Das Durchschreiten des mittelalterlichen Stadttors neben dem berühmten Kanonenturm „Dicke Margarethe“ im Norden von Tallinn ist gleichsam ein Schritt in eine andere Epoche. An den Häusern prangen noch heute kunstvoll gestaltete Laternen aus geschmiedetem Eisen – etwa in der Form von Schiffen. Nicht ohne Grund hat die Unesco 1997 die estnische Hauptstadt zum Weltkulturerbe ernannt – als außergewöhnlich vollständiges und gut erhaltenes Beispiel einer mittelalterlichen nordeuropäischen Handelsstadt. „Die Altstadt ist einfach nur atemberaubend“, verschlägt es da sogar einem Hollywoodstar wie Liz Hurley den Atem.

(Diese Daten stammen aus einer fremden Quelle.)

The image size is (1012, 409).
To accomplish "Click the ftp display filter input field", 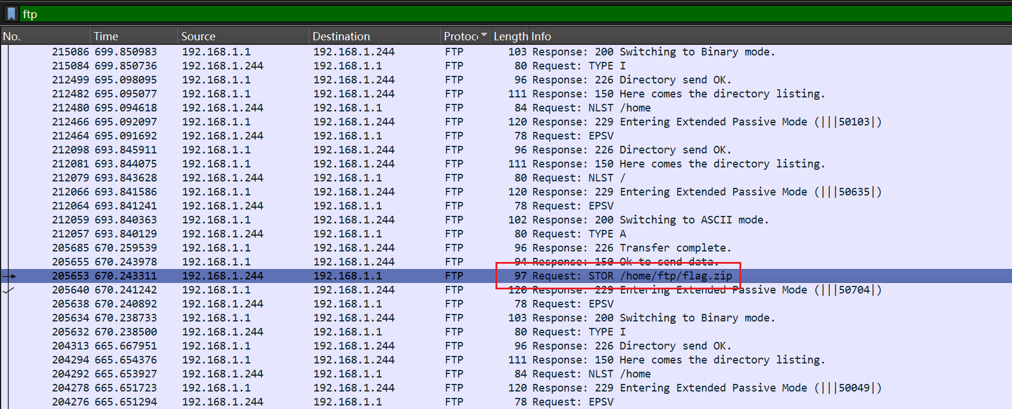I will pyautogui.click(x=467, y=14).
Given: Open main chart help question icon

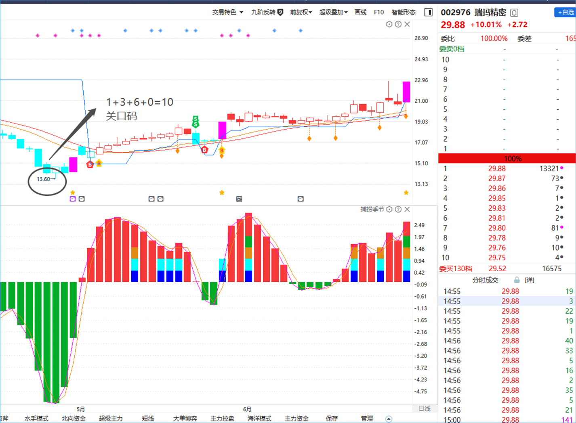Looking at the screenshot, I should tap(398, 24).
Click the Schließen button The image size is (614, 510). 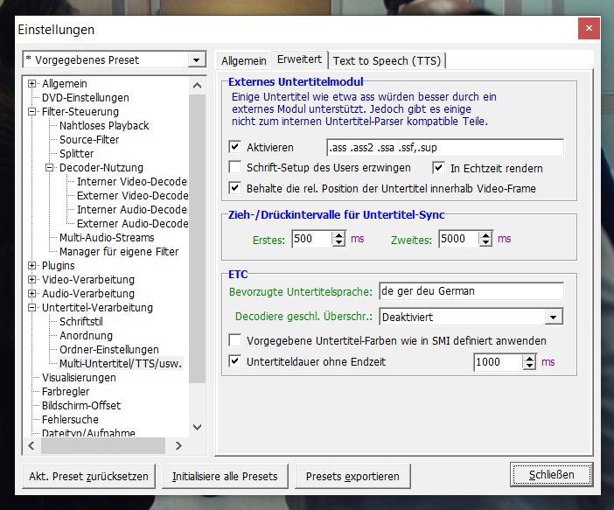551,475
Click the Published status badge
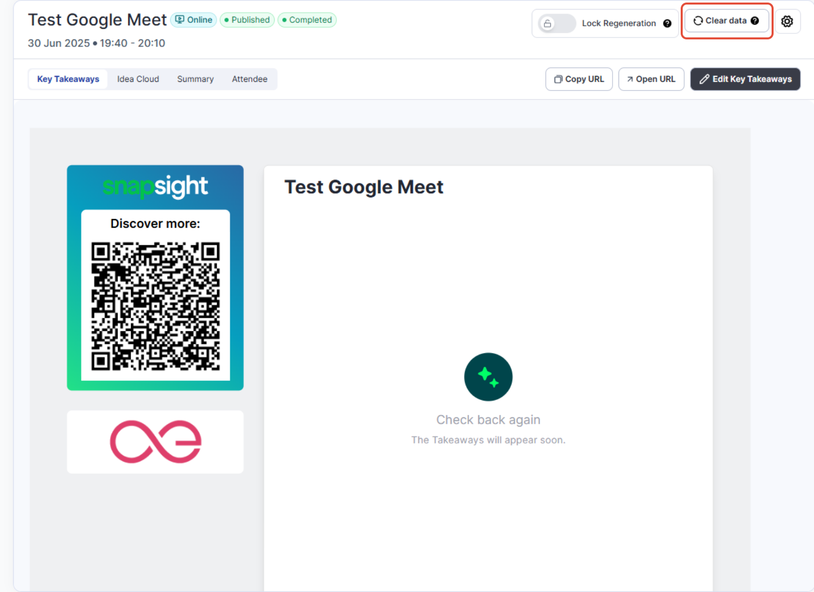 [x=247, y=20]
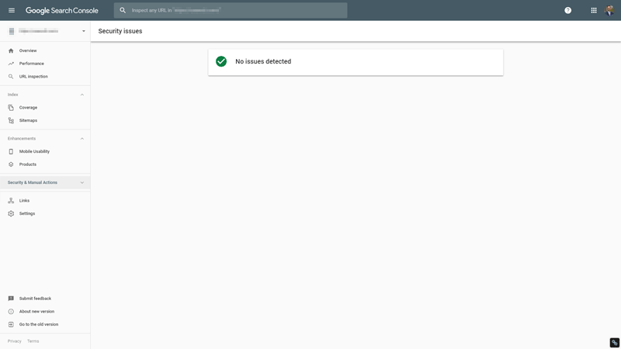Click Go to the old version
621x349 pixels.
[39, 324]
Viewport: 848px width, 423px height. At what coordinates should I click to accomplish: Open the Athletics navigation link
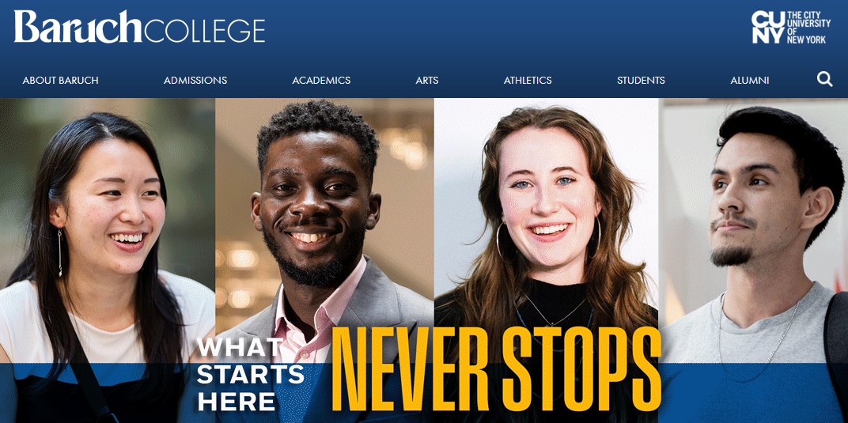(528, 81)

Über die leicht ansteigende „Lange Straße“, die „Pikk tanav“, geht es ins Zentrum. Immer wieder lässt sich zwischen den Häuserfronten ein Blick auf die vielen Türme der historischen Stadtmauer erhaschen. Vorbei am imposanten Turm der Olaikirche gelangt man nach wenigen Minuten auf den Rathausplatz mit der mittelalterlichen Residenz des Bürgermeisters. Das Rathaus mit den beiden berühmten Wasserspeiern in Drachenkopfform der 430.000-Einwohner-Stadt wurde zwischen 1402 und 1404 erbaut.

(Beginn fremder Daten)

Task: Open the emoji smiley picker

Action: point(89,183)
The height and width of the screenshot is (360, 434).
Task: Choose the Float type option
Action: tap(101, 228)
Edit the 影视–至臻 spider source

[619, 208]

Die Tallinner sind sich nicht nur des historischen Charmes ihrer Heimatstadt bewusst, sondern wissen auch, wie sich der mittelalterliche Zeitgeist gut vermarkten lässt. So gibt es gleich mehrere Mittelalterrestaurants, aus denen das „Olde Hansa“ hervorsticht. „Tervitades!“, rufen sich die Gäste auf der Sommerterrasse zu – „Zum Wohl!“ Das Bier schmeckt aus dem tönernen Humpen gleich noch einmal so gut. Derweil serviert das in historische Gewänder gehüllte Personal Lamm und Gans, von der Straße tönen Dudelsackklänge und Trommelschläge herauf. Dafür sorgt Chefmusiker Antonius mit seinen Musikschülern.

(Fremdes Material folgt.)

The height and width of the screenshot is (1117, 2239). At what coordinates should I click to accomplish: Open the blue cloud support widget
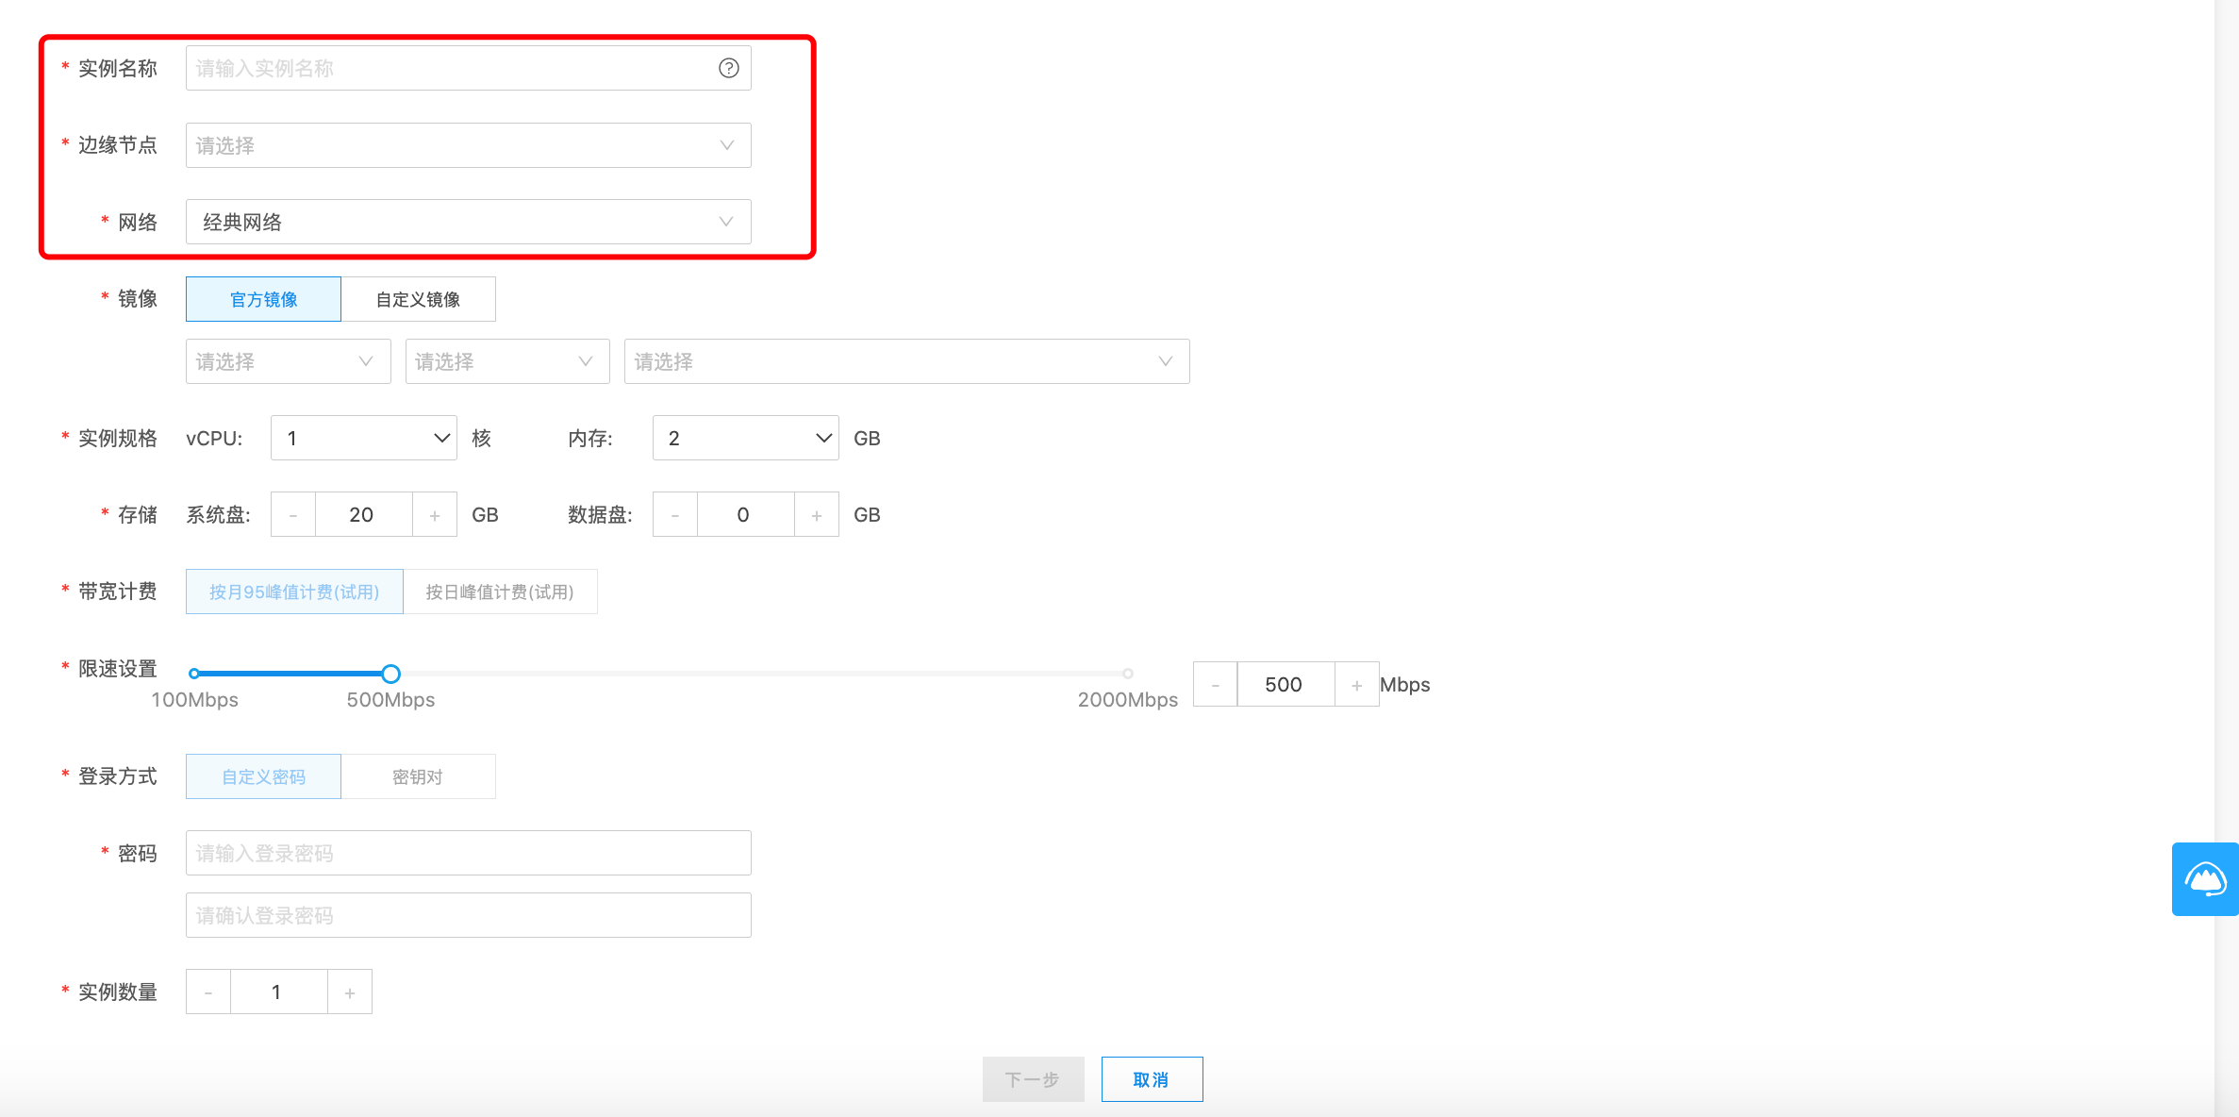pos(2204,879)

Die Ritter und das Internet

Wem es nicht reicht, nur für ein Mahl ein paar Jahrhunderte zurückversetzt zu werden, kann das Mittelalter vom 9. bis 12. Juli tiefer ergründen. Beim 16. Mittelalterfest duellieren sich Ritter in der Innenstadt und Bogenschützen wetteifern um die besten Treffer. Beinahe in Vergessenheit geratenes Kunsthandwerk gibt es an den Marktständen zu bestaunen, bei Spanferkel und Bier kann man auch geschmacklich in das Gesellschaftsleben der damaligen Zeit eintauchen.

Trotz der architektonischen Zeitreise muss man in Tallinn auf moderne Errungenschaften nicht verzichten, gilt Estland doch als digitales Vorzeigeland. Kostenloses WLAN ist fast überall Standard, sogar am Strand oder im Wald gibt es kostenlosen Internetzugang. Auch in puncto Mode und Design hat Tallinn einiges zu bieten, wie Modeschöpferin Liina Viira beweist. Die 35-Jährige hat das Stricken mit dem Zeitgeist von heute verbunden. „Die Esten waren ein bisschen schockiert, dass ich traditionelle Gewänder in etwas Modernes verwandelt habe“, erzählt die Inhaberin der „Designbutik NaiiV“ einer einheimischen Journalistin. Sogar Strickunterwäsche kann man in ihrem Laden kaufen.

Bei einem Ausflug zum Fährhafen im Stadtteil Sadama kann man die riesigen Schiffe beim Löschen der Ladung bestaunen, selbst Busse und Lastwagen schlüpfen aus den gigantischen Bäuchen der Fähren. Mit den Schnellbooten der „Viking Line“ lässt sich im Rahmen des Tallinn-Besuchs ein Tagesausflug in die rund zweieinhalb Stunden entfernte finnische Hauptstadt Helsinki unternehmen. Vor allem an Wochenenden trifft man auf den Schiffen zahlreiche junge Menschen aus Finnland. Sie reisen angesichts der vergleichsweise spottbilligen Preise zum Alkoholeinkauf übers Meer ins Baltikum. „Tervitades!“ allerseits.